Ryan Sperry, Adjunct Assistant Professor
PhD: Columbia University
Research areas: Organizational sociology, social networks, and technology. His past research focused on the relationship between organizational and institutional change, strategic processes, and work practices. This research further analyzed how digital technologies affected the structure of organizations and online environments. His past research also includes a study of how work groups interacted within large hierarchical corporations and how actors used specific linguistic strategies during meetings. He has engaged in a mixed methods approach using ethnographic studies and content analysis in these areas.
Suzanne Strickland, Chancellor’s Lecturer
Research Areas: International development, immigration, social policy. Her work focuses on post-war development and on the political economy of immigration, especially in relation to social and economic assimilation.
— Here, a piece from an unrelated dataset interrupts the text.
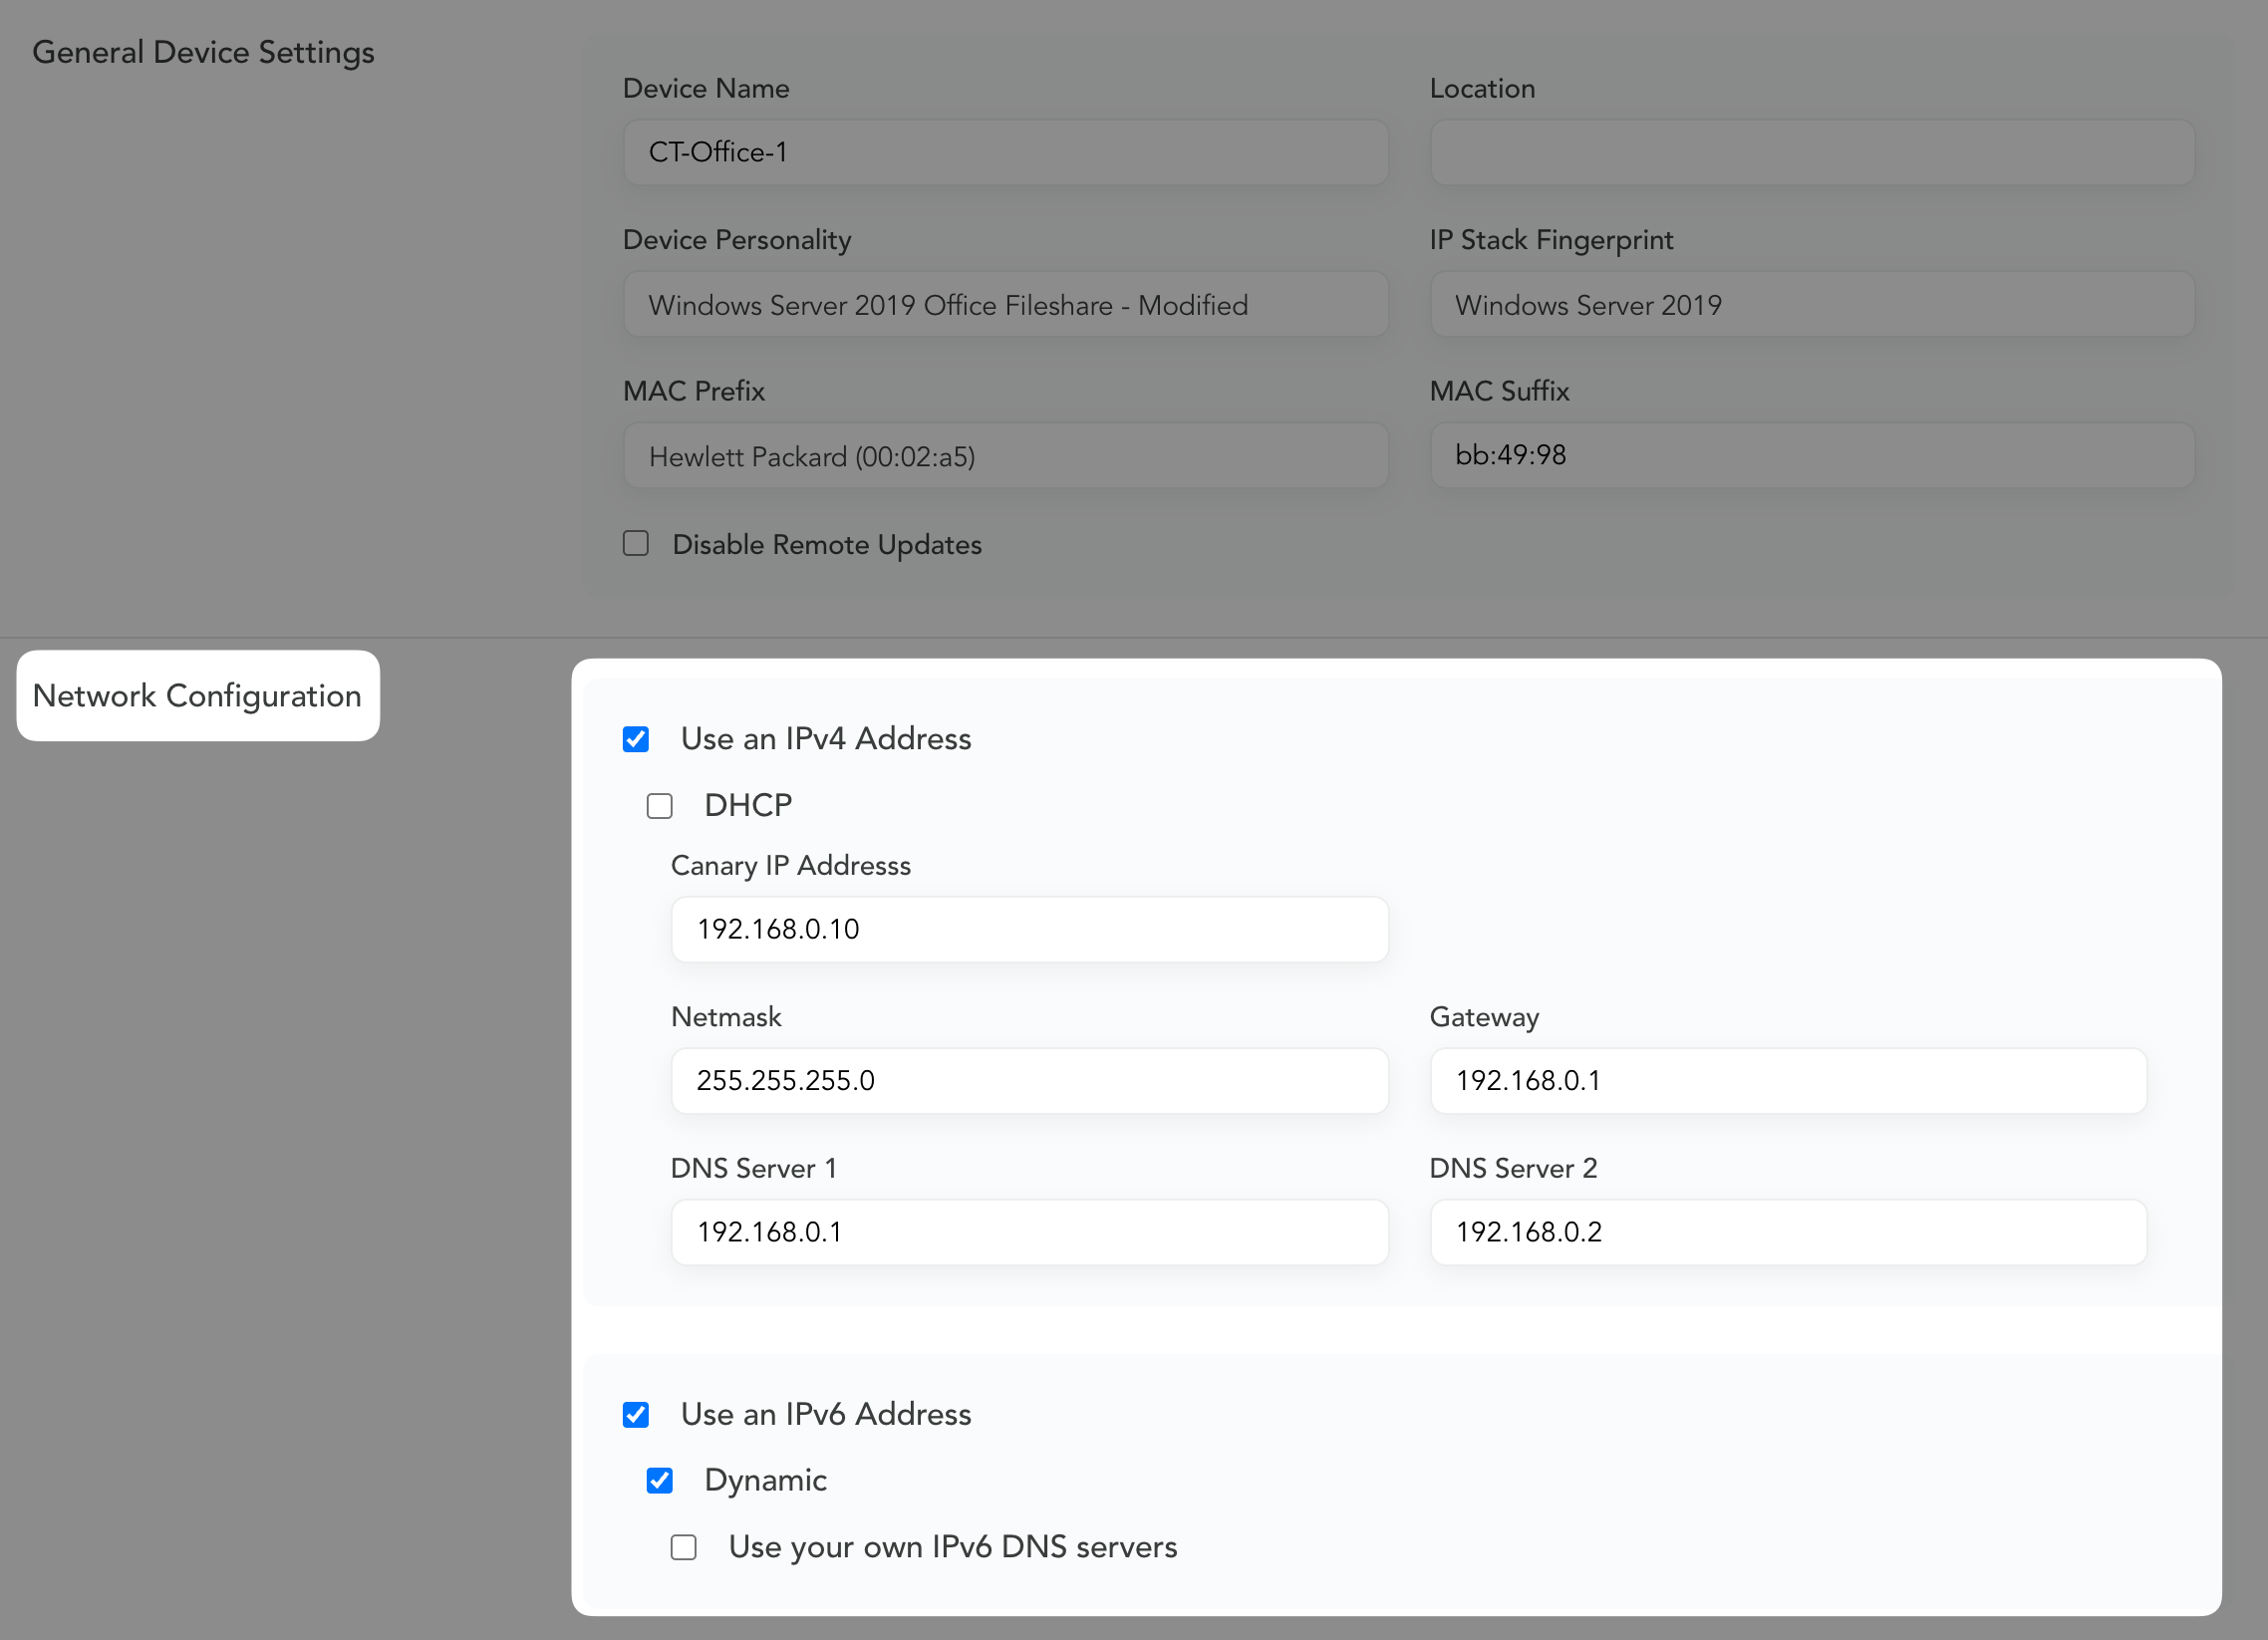This screenshot has height=1640, width=2268.
Task: Open the Device Personality dropdown
Action: [1005, 305]
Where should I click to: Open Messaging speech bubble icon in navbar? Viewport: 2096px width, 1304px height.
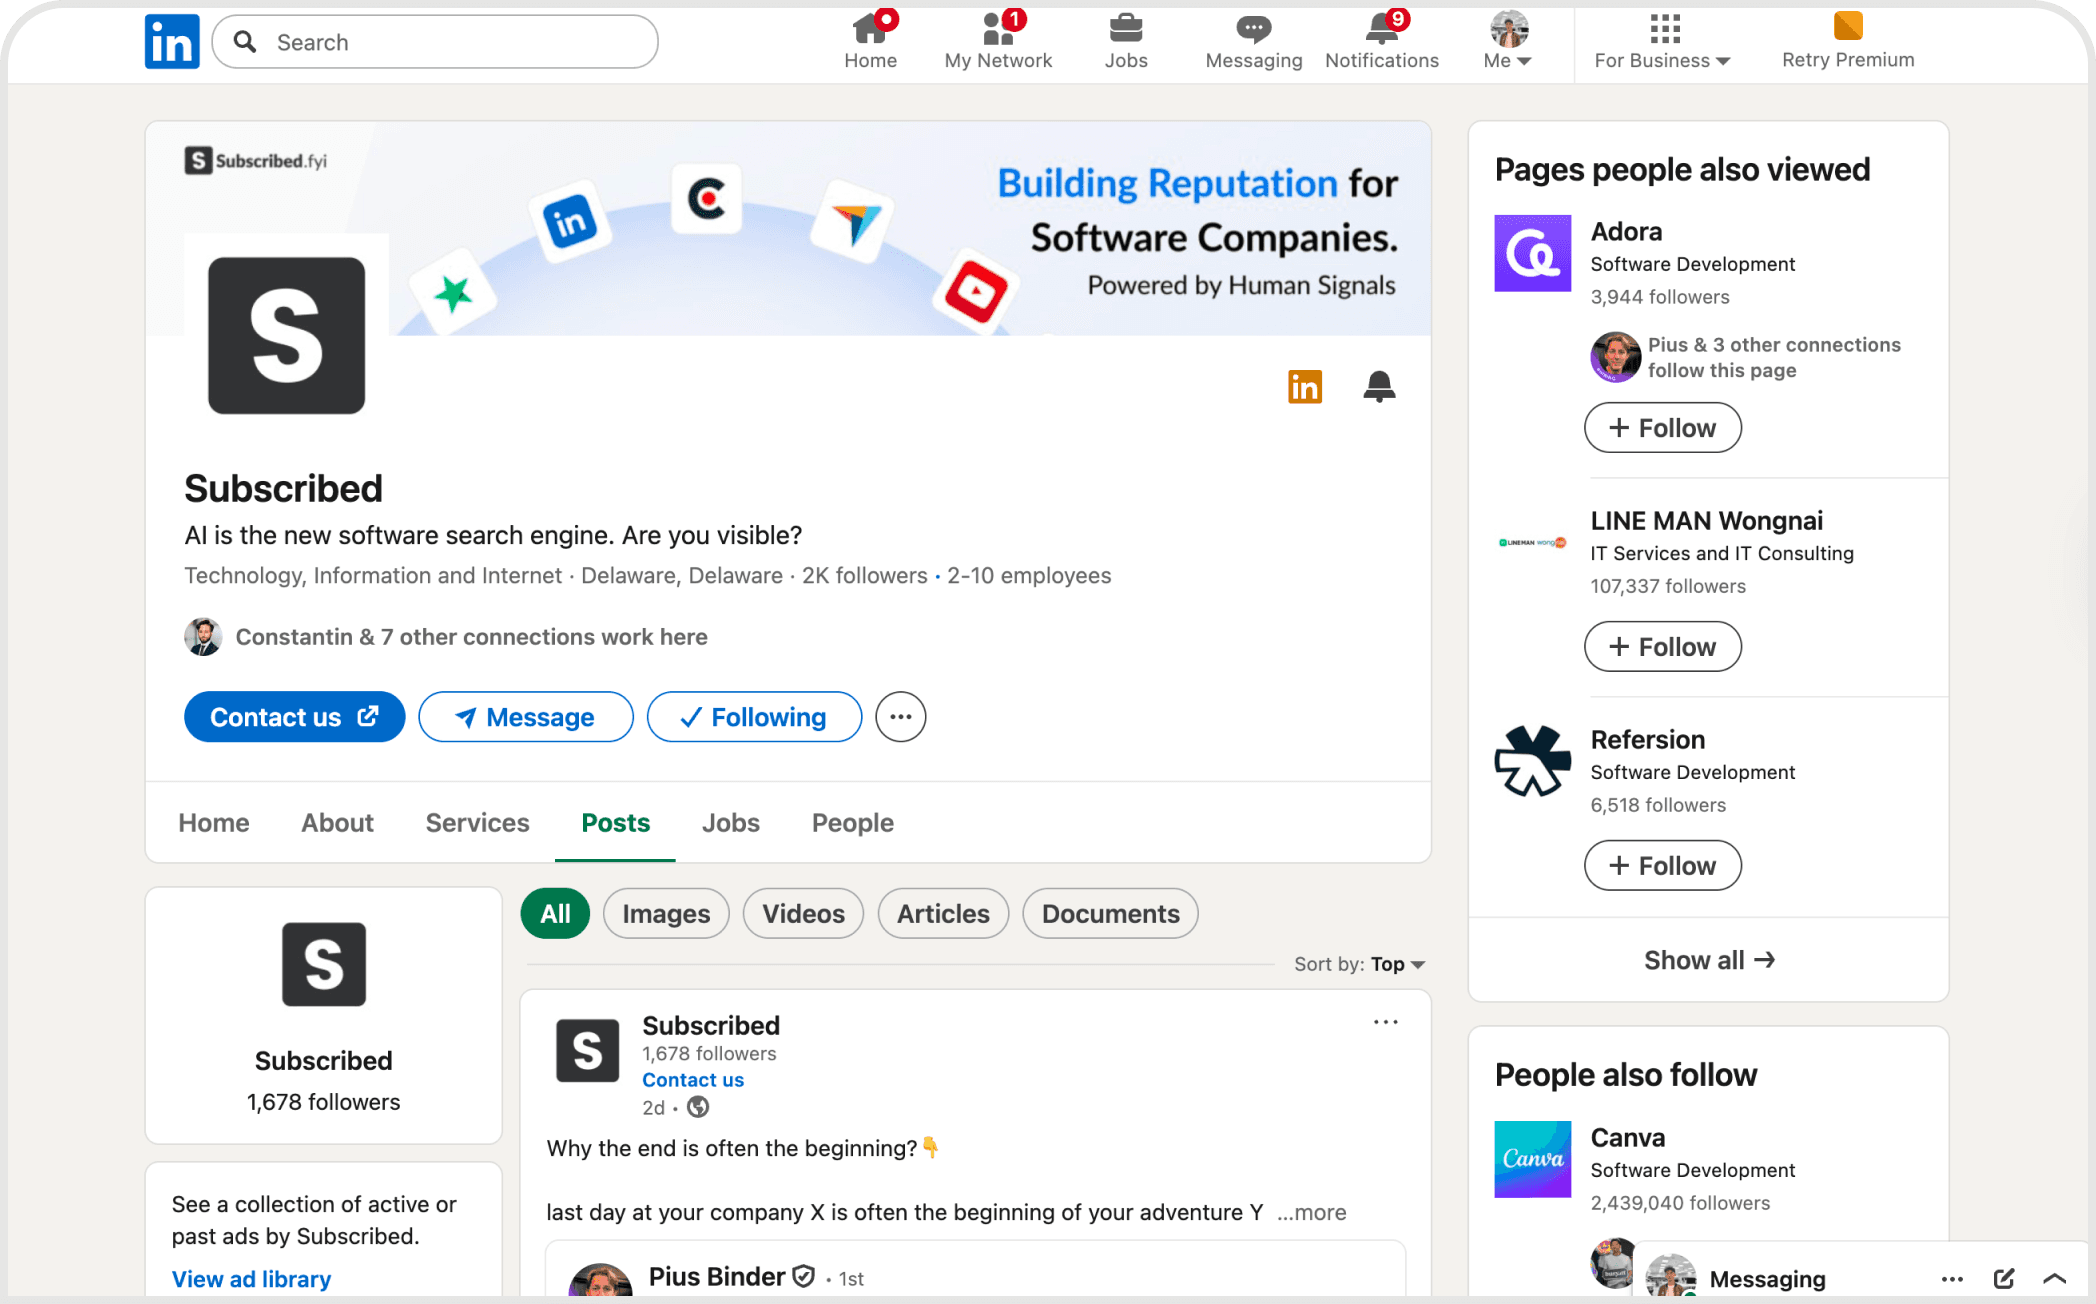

Most recently, she is completing a seminal study of the Afghan community in Queens, New York, the largest Afghan community in the U.S. and the destination of choice for the majority of new Afghan immigrants. She has provided consultation and policy briefings to local, state, and congressional, most recently related to public and private investment in Afghanistan.
Charles F. Turner, Full Professor
Research areas: Health, Survey research methods. A leader in the field of survey research methodology, his articles are heavily cited in the research literature. He is an expert on social behavior, HIV/AIDS, and other socially transmitted infections. He has served at the National Academy of Sciences as the Director of the Committee on AIDS Research and the Behavioral, Social, and Statistical Sciences.
Dana Weinberg, Full Professor
Research areas: Book industry, healthcare workforce, work and occupations. Her current work uses surveys, Big Data, and field experiments to understand the impact of digital media, including e-books and self-publishing, on the book industry and authors’ careers. Her work has recently been featured on NPR and in The Guardian and USA Today. She is also well known for her work on the impact of medical workforce on health care outcomes, and her work appears in top journals in health services research.